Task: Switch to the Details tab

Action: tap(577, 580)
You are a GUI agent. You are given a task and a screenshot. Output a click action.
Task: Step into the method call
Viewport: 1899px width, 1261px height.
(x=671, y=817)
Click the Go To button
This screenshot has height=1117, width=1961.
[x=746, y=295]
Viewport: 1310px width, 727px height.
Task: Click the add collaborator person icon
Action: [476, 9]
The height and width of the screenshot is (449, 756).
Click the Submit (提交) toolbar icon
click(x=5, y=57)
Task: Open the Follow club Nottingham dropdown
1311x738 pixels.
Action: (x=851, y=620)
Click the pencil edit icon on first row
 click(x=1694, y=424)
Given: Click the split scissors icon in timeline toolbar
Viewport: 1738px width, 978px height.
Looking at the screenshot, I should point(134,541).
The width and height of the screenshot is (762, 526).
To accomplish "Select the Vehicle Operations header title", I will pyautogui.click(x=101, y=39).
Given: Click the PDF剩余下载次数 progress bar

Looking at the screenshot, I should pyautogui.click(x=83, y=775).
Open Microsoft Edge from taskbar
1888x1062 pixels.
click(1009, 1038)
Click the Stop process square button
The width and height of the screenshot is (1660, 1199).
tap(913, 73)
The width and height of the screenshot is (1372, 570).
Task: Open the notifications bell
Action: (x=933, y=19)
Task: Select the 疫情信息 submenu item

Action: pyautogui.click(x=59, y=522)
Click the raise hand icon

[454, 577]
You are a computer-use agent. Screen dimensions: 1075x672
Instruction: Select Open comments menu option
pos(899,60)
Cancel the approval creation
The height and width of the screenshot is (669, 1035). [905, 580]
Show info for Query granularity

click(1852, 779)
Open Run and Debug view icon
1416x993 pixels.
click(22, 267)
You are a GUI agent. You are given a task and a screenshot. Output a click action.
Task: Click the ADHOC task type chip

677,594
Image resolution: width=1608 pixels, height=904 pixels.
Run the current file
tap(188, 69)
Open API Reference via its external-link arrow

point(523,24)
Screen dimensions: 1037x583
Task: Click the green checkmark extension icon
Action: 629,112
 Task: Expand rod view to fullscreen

-=-=-

§ HOW TO COMPLETE THIS TASK
Restate the material word for word, keeping every line intact.

§ EXERCISE RESULT
Task: Switch to the Details tab

Action: tap(577, 580)
You are a GUI agent. You are given a task and a screenshot. Output a click action.
Task: Step into the method call
Viewport: 1899px width, 1261px height.
(x=671, y=817)
Click the Go To button
This screenshot has height=1117, width=1961.
[x=746, y=295]
Viewport: 1310px width, 727px height.
Task: Click the add collaborator person icon
Action: [476, 9]
The height and width of the screenshot is (449, 756).
Click the Submit (提交) toolbar icon
click(x=5, y=57)
Task: Open the Follow club Nottingham dropdown
1311x738 pixels.
Action: (x=851, y=620)
Click the pencil edit icon on first row
 click(x=1694, y=424)
Given: Click the split scissors icon in timeline toolbar
Viewport: 1738px width, 978px height.
Looking at the screenshot, I should point(134,541).
The width and height of the screenshot is (762, 526).
To accomplish "Select the Vehicle Operations header title", I will pyautogui.click(x=101, y=39).
Given: Click the PDF剩余下载次数 progress bar

Looking at the screenshot, I should pyautogui.click(x=83, y=775).
Open Microsoft Edge from taskbar
1888x1062 pixels.
click(1009, 1038)
Click the Stop process square button
The width and height of the screenshot is (1660, 1199).
tap(913, 73)
The width and height of the screenshot is (1372, 570).
Task: Open the notifications bell
Action: (x=933, y=19)
Task: Select the 疫情信息 submenu item

Action: pyautogui.click(x=59, y=522)
Click the raise hand icon

[454, 577]
You are a computer-use agent. Screen dimensions: 1075x672
Instruction: Select Open comments menu option
pos(899,60)
Cancel the approval creation
The height and width of the screenshot is (669, 1035). [905, 580]
Show info for Query granularity

click(1852, 779)
Open Run and Debug view icon
1416x993 pixels.
click(22, 267)
You are a GUI agent. You are given a task and a screenshot. Output a click action.
Task: Click the ADHOC task type chip

677,594
Image resolution: width=1608 pixels, height=904 pixels.
Run the current file
tap(188, 69)
Open API Reference via its external-link arrow

point(523,24)
Screen dimensions: 1037x583
Task: Click the green checkmark extension icon
Action: 629,112
 Task: Expand rod view to fullscreen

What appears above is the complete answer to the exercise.